STAYKATE: Hybrid In-Context Example Selection Combining Representativeness Sampling and Retrieval-based Approach -- A Case Study on Science Domains
This work addresses the challenge of efficient in-context example selection for scientific information extraction, where data scarcity and annotation costs are issues, representing an incremental advancement in domain-specific methods.
The paper tackled the problem of selecting in-context examples for large language models in scientific information extraction by proposing STAYKATE, a hybrid method combining representativeness sampling and retrieval-based approaches, which outperformed traditional supervised and existing selection methods across three domain-specific datasets, with notable improvements for challenging entity types.

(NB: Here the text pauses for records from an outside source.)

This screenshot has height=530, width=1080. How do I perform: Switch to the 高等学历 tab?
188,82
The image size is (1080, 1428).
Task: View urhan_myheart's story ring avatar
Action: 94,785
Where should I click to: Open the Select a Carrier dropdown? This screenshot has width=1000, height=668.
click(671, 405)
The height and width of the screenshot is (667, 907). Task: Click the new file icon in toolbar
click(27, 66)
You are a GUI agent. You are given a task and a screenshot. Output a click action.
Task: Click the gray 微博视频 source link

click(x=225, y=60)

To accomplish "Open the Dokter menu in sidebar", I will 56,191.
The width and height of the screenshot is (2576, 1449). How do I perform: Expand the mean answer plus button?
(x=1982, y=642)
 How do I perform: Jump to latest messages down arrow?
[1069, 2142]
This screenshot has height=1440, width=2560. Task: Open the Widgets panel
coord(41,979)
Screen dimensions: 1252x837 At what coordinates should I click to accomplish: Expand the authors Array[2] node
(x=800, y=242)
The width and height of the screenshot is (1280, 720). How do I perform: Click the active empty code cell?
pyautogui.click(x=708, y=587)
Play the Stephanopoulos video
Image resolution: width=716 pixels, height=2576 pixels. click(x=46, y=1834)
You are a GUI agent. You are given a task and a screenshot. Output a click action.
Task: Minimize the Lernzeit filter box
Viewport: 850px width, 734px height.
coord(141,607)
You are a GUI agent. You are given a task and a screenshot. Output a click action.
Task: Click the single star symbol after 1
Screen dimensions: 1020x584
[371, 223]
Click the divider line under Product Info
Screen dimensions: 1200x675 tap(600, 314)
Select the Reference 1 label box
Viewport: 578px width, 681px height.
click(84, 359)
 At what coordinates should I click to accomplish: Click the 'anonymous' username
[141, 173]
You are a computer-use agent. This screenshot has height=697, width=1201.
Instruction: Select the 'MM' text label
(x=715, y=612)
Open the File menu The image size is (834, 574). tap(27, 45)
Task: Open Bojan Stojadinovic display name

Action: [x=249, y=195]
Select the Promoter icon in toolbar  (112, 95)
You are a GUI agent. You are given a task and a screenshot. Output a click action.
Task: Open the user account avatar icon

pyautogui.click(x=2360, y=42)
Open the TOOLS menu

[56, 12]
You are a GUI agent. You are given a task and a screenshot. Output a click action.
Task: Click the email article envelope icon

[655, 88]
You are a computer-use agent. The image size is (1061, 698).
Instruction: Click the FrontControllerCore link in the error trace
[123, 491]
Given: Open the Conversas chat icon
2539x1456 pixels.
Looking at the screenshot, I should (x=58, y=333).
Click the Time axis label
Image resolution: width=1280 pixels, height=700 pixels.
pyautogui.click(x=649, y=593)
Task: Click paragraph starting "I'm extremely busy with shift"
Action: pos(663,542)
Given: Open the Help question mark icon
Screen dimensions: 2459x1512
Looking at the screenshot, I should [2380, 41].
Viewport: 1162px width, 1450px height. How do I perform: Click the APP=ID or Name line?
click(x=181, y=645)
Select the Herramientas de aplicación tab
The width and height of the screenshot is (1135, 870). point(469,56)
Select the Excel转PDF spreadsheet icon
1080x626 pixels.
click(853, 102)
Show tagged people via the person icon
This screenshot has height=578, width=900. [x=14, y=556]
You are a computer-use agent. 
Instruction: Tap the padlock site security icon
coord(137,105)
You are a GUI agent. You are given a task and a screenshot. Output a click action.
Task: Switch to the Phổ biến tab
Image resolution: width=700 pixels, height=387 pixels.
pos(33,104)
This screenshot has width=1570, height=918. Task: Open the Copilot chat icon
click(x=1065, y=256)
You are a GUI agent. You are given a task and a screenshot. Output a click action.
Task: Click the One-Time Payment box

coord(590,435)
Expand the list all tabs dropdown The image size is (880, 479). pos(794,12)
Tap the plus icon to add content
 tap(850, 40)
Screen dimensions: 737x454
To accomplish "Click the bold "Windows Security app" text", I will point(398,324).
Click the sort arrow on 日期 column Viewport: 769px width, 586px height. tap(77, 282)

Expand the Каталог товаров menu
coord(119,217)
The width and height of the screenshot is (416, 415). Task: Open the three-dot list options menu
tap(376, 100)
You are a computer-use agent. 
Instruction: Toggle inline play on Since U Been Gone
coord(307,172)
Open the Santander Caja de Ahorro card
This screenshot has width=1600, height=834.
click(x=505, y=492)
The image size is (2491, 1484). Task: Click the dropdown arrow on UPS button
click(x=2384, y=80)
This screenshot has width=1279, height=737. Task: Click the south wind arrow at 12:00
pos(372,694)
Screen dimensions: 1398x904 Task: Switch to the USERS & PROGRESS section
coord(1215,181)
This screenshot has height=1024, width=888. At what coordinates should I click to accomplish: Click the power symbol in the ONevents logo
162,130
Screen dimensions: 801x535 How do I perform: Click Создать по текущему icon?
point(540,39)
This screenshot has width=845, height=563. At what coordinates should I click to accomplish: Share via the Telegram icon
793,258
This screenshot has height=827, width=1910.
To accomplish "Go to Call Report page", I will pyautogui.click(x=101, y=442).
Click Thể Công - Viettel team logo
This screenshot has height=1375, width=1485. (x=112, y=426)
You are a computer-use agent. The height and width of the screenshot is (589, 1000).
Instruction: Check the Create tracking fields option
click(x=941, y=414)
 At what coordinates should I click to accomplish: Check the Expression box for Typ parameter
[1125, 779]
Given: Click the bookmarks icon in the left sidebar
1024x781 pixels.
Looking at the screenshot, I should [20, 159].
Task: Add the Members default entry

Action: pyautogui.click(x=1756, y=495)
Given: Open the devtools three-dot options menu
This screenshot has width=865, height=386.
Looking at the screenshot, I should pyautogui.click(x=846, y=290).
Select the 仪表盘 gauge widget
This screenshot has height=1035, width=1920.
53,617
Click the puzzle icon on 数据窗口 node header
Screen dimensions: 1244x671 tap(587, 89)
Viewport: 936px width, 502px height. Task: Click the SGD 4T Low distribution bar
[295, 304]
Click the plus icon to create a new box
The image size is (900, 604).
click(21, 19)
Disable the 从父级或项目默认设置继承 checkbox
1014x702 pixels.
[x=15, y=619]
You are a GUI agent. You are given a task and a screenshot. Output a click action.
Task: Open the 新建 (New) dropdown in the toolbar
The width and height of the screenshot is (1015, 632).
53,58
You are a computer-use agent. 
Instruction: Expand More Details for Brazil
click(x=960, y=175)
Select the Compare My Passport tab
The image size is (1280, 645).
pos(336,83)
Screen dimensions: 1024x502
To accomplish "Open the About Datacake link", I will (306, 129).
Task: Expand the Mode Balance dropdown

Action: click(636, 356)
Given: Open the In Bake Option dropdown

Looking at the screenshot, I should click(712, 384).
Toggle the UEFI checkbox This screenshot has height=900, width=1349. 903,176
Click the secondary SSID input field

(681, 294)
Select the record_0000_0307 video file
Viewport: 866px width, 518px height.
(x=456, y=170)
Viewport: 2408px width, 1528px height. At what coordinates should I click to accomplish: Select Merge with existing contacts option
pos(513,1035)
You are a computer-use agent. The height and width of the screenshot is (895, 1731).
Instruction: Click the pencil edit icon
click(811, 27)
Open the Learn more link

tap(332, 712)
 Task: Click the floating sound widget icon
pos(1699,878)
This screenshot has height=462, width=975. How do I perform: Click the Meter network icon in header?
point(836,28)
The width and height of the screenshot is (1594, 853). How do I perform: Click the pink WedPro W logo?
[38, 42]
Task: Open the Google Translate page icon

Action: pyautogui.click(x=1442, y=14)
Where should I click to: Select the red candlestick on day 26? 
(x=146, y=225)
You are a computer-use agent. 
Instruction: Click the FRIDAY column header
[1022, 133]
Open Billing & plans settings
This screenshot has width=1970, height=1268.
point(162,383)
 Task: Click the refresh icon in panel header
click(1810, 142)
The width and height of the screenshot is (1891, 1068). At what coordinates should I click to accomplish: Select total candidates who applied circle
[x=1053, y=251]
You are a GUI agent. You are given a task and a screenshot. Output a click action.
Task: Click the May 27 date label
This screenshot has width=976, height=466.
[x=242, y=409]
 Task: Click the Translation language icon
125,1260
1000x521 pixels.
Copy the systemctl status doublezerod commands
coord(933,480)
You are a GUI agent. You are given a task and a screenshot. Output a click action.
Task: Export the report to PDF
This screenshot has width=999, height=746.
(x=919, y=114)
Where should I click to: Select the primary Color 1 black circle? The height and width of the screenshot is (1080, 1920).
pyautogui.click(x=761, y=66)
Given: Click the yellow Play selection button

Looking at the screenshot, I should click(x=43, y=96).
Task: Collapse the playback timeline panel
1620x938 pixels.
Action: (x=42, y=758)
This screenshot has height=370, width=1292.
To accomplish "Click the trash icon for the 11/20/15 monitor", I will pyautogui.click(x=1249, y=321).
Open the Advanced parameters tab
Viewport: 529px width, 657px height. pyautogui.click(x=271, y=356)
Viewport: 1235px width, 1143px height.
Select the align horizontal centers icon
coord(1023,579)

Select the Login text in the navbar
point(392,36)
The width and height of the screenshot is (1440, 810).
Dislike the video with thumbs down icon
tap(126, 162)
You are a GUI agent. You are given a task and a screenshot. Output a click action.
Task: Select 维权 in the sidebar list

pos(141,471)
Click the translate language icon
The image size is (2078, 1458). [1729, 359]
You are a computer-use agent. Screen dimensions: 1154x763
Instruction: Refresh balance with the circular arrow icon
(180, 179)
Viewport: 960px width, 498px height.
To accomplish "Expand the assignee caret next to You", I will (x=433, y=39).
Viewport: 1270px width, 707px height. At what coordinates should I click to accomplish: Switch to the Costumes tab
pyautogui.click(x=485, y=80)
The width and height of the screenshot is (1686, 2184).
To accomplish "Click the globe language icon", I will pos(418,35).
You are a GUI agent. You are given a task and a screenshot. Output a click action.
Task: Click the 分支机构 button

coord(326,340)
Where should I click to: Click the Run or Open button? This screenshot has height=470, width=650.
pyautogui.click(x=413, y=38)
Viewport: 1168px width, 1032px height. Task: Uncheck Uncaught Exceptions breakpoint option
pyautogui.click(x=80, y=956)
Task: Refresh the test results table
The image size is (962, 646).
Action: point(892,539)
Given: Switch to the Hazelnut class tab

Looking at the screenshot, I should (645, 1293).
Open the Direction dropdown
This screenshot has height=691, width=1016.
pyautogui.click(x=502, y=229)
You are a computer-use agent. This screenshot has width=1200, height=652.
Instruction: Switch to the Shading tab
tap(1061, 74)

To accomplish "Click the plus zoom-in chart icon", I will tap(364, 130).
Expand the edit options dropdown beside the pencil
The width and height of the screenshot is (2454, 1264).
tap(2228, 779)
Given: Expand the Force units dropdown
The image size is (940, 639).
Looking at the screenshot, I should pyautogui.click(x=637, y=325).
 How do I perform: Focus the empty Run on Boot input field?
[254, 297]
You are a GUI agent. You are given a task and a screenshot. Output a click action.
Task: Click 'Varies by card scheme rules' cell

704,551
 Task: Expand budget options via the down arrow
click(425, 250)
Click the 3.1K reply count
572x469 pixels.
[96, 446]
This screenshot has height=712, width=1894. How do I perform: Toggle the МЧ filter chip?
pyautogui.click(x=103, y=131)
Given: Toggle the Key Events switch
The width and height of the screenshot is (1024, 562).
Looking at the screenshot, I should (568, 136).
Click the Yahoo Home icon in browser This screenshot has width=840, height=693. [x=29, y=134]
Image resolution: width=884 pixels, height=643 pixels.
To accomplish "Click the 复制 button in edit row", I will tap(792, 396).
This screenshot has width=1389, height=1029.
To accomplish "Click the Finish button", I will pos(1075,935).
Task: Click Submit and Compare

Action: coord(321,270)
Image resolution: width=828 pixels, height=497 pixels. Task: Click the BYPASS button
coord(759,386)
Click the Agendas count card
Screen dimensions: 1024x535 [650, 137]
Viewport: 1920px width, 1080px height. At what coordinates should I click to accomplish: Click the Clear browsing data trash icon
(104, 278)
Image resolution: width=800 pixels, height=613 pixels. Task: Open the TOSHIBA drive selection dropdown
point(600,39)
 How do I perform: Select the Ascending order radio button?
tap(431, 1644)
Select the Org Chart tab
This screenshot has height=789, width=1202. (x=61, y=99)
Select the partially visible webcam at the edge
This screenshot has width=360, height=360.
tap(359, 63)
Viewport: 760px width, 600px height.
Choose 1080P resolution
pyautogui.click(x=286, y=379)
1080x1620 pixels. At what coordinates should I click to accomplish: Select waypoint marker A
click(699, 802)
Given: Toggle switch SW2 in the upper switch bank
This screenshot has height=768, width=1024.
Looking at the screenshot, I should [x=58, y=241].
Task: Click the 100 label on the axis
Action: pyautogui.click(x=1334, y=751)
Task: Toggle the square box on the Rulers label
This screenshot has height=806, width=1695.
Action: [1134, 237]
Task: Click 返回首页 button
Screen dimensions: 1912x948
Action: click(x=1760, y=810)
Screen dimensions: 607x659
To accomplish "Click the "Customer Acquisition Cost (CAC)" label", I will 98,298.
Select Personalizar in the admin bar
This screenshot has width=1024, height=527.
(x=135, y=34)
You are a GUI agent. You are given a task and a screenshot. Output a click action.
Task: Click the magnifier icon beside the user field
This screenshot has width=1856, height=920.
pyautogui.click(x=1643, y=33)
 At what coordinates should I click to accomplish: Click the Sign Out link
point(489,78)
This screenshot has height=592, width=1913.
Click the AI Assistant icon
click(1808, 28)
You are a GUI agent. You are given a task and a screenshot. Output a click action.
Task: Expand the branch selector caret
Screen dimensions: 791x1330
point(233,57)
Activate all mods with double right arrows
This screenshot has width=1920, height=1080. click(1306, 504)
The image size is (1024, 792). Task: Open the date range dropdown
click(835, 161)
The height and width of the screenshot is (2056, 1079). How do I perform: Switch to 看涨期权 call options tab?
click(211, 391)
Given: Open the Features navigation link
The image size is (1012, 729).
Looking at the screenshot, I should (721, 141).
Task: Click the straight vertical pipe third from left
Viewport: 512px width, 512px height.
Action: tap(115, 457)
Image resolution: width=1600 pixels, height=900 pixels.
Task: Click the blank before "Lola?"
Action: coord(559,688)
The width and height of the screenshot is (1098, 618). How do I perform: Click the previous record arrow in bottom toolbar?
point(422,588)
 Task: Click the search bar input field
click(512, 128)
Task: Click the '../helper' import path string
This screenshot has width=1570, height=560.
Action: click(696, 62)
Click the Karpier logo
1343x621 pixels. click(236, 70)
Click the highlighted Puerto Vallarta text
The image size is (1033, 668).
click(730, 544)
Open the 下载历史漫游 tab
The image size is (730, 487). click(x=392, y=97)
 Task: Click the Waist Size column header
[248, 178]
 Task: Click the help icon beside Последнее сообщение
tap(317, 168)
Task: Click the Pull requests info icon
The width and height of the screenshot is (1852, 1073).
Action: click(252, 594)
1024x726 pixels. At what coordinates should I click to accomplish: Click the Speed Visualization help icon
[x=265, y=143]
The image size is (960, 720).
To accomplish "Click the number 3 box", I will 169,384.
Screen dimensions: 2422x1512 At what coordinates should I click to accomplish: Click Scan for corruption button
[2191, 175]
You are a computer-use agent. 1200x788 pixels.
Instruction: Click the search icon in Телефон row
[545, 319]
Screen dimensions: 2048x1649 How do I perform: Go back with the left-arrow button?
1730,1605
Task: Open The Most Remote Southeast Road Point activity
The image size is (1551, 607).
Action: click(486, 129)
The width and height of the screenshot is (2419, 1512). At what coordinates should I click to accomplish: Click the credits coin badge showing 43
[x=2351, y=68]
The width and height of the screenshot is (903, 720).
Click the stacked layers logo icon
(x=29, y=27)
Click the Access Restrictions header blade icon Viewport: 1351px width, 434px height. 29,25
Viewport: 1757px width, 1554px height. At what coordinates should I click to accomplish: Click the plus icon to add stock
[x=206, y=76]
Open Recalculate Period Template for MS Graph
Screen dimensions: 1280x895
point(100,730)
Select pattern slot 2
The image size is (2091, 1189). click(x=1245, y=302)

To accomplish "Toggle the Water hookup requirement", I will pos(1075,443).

Large language models (LLMs) demonstrate the ability to learn in-context, offering a potential solution for scientific information extraction, which often contends with challenges such as insufficient training data and the high cost of annotation processes. Given that the selection of in-context examples can significantly impact performance, it is crucial to design a proper method to sample the efficient ones. In this paper, we propose STAYKATE, a static-dynamic hybrid selection method that combines the principles of representativeness sampling from active learning with the prevalent retrieval-based approach. The results across three domain-specific datasets indicate that STAYKATE outperforms both the traditional supervised methods and existing selection methods. The enhancement in performance is particularly pronounced for entity types that other methods pose challenges.